| PASSAGE PROVIDED |

━━━━━━━━━━━━━━━━━━━━━━━━━━━━━━

THE Iberian Lynx could soon be on the prowl in Murcia.

An agreement has been reached between the Murcia regional government and the Junta de Andalucia to reintroduce the endangered Lynx to Lorca – a territory where it used to roam in large numbers until the activity of man drove it out.

One million euros is going to be put towards the project, with the regional government contributing 40% and the rest provided by the European Commission.

The territory of Europe’s biggest cat species has been steadily increasing in recent years following massive conservation efforts.

The aim of the plan is to establish a new breeding population to not only increase the cat numbers, but also to engineer genetic diversity.

The loss of natural habitat, snares, illegal hunting and being hit by cars have all factored into creating an environment which is extremely challenging for them to live.

By 2002, the number of known individual lynx left in the wild was down to just 94, living in two isolated pockets of Andalucia – one in Doñana (Huelva) and another in Andujar (Jaén).

━━━━━━━━━━━━━━━━━━━━━━━━━━━━━━

| PROVIDED INFORMATION |
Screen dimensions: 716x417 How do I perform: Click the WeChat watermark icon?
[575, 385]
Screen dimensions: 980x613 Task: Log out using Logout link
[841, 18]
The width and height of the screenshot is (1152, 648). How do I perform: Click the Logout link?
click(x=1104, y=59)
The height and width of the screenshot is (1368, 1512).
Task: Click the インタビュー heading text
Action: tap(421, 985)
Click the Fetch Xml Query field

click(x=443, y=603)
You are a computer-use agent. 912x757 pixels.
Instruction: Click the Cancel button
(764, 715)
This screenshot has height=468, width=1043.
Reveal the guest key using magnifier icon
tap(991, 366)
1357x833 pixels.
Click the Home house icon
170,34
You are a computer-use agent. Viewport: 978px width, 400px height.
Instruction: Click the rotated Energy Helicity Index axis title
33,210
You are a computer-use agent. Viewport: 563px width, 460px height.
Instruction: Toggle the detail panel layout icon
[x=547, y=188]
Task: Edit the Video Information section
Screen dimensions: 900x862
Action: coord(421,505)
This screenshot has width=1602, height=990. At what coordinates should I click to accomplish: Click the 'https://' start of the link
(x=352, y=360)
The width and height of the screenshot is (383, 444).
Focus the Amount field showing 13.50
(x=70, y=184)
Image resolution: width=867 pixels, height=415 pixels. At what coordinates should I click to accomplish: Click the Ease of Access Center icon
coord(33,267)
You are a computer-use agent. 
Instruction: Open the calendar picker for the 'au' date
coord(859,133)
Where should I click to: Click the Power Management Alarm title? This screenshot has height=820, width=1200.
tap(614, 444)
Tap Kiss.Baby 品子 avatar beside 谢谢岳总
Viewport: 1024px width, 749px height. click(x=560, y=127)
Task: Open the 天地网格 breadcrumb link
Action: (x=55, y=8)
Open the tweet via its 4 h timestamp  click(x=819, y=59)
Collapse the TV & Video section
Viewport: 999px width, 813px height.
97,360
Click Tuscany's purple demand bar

━━━━━━━━━━━━━━━━━━━━━━━━━━━━━━

| BRIEF |
Reproduce the passage about bringing the Iberian lynx back to Murcia in full, word for word.

| RESULT OF THIS EXERCISE |
THE Iberian Lynx could soon be on the prowl in Murcia.

An agreement has been reached between the Murcia regional government and the Junta de Andalucia to reintroduce the endangered Lynx to Lorca – a territory where it used to roam in large numbers until the activity of man drove it out.

One million euros is going to be put towards the project, with the regional government contributing 40% and the rest provided by the European Commission.

The territory of Europe’s biggest cat species has been steadily increasing in recent years following massive conservation efforts.

The aim of the plan is to establish a new breeding population to not only increase the cat numbers, but also to engineer genetic diversity.

The loss of natural habitat, snares, illegal hunting and being hit by cars have all factored into creating an environment which is extremely challenging for them to live.

By 2002, the number of known individual lynx left in the wild was down to just 94, living in two isolated pockets of Andalucia – one in Doñana (Huelva) and another in Andujar (Jaén).